I like raw scallion, so that one isn't a problem for me. However, after reading the ingredients and the preparation, I am all with you on not using ground beef. Maybe I could try this one down at Alex's. Either that or I have to buy another bottle of mirin :P (the bottle is at his house along with the tamago pan as that's where I make it typically...).

Anonymous said...

Actually I don't eat much fastfood, the hubs cooks for me! He won't do japanese though. :(

Monogram Queen said...

Whoops that last comment was me!

Joe said...

On a random note, I came across some cheescloth yesterday whilst doing some cleaning and I thought "I wonder if Grant was ever able to find some of this stuff."

Anonymous said...

please continue to show that guys can and should cook. i am too lazy to cook, so i'm gonna marry a internationally acclaimed chef.

The Stiltwalker said...

give me a recipe for shark steak and koku rice...

Melissa said...

You are about to become the J. Julia Childs.

Grant said...

angie - I can't help you with Italian, but the next time you're in the airport, see who comes running when you call for all Nihon no chiisai usagi.

kira - having had it as leftovers for a few days, I think I can recommend cutting way back on the ingredients. Also, even that ultra-lean cube steak had a little fat, so it would definitely be greasy (which is just not right for J-food) if you used regular ground beef.

patti_cake - get a divorce. :p

joe - no, but I quit looking. I decided any recipe that required cheesecloth was too ambitious for me.

fatty - have I mentioned that I'm an internationally acclaimed chef, famous the world over except for in Australia? Wolfgang Puck gets tips from me all the time. :p

stiltwalker - okay: get some shark and that rice you mentioned, put them in a blender, add however much Maker's Mark you need to be able to stomach this recipe, and voila! You're drunk and probably sick to your stomach.

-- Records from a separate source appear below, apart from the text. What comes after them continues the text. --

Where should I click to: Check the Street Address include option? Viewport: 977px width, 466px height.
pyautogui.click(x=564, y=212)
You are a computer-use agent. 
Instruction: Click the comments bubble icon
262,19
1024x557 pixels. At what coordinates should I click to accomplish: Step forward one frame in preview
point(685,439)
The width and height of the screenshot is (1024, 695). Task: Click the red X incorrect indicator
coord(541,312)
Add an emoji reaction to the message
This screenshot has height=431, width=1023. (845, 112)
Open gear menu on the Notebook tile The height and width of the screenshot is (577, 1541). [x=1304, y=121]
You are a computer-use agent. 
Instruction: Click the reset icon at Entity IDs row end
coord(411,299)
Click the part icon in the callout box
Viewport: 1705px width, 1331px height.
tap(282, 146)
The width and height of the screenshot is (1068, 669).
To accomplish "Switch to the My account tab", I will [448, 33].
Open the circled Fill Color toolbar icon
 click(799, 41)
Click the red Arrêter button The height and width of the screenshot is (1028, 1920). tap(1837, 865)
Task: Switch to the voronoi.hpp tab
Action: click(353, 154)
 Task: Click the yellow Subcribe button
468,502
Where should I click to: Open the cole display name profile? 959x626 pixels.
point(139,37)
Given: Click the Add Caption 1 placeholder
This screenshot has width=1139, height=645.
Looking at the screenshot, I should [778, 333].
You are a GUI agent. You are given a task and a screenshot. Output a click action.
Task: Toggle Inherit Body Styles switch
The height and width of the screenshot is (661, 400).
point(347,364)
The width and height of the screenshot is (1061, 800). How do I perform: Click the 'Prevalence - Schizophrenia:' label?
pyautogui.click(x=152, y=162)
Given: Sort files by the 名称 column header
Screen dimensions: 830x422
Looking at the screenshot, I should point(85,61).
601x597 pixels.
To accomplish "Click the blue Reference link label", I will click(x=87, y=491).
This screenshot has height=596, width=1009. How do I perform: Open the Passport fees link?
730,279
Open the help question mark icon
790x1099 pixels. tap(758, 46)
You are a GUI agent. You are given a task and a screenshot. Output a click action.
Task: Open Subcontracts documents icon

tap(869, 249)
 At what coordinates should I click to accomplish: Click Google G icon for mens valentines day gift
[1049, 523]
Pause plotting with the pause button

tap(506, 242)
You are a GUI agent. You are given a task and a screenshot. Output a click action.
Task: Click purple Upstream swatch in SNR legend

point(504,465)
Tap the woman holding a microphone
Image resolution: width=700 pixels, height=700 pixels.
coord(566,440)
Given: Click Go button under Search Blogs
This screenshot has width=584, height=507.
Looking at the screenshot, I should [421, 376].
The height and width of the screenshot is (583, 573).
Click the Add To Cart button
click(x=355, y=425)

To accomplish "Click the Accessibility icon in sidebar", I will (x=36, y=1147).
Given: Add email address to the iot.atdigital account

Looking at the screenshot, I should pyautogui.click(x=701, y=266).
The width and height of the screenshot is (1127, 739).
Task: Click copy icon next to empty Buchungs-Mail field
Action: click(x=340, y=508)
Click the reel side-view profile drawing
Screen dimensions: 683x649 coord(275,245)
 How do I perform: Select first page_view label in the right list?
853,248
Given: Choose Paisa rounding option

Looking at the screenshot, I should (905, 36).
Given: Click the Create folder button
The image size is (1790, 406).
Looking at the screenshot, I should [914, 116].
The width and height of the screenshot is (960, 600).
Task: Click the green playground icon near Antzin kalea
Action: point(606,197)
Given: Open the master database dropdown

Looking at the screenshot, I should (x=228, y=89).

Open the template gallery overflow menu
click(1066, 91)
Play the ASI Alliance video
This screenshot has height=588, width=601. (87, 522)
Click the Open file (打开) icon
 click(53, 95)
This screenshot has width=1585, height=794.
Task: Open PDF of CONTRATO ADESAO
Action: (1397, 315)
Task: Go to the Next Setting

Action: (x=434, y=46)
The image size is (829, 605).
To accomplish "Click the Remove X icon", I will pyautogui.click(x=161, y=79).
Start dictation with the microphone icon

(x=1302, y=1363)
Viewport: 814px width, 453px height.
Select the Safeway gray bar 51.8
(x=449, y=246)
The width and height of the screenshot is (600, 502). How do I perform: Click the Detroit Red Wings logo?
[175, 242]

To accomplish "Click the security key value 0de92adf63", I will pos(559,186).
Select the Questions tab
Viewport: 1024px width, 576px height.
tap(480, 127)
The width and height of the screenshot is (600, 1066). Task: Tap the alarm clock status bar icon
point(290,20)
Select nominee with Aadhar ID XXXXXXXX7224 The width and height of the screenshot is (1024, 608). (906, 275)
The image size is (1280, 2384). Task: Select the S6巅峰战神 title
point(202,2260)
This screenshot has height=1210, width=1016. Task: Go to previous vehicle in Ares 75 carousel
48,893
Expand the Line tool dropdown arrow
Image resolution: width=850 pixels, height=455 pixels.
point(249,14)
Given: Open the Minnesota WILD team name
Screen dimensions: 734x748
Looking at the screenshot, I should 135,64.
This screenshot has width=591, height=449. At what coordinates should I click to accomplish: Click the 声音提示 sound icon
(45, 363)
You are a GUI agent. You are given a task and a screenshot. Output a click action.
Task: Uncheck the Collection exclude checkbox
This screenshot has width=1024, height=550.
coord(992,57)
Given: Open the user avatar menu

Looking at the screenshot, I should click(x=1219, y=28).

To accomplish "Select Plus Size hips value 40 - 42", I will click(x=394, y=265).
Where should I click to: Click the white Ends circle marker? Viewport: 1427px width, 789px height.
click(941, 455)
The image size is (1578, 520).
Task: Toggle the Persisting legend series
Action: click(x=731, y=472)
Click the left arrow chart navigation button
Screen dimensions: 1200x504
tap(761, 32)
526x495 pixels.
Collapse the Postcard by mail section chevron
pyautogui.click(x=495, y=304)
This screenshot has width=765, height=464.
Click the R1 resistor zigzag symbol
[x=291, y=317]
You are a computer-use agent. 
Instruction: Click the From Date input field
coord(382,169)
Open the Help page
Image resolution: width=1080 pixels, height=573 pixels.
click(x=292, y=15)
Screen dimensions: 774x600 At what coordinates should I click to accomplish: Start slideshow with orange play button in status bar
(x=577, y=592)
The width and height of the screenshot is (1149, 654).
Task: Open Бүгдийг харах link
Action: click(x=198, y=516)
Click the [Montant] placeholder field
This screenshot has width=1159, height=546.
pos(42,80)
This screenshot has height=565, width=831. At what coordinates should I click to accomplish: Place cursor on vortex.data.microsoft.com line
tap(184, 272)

melissa - or her Asian equivalent, Juria.

xwy said...

Probably a very confused J rabbit farmer ;)

The Stiltwalker said...

well damn. what am I going to do with a concoction like that? damn Grant I thought you were of a helping type spirit.

Anonymous said...

not good enough coz i live in australia, and in australia i'll stay till the USA breaks into civil war and we get inundated with the refugees. Then i'll move to Russia.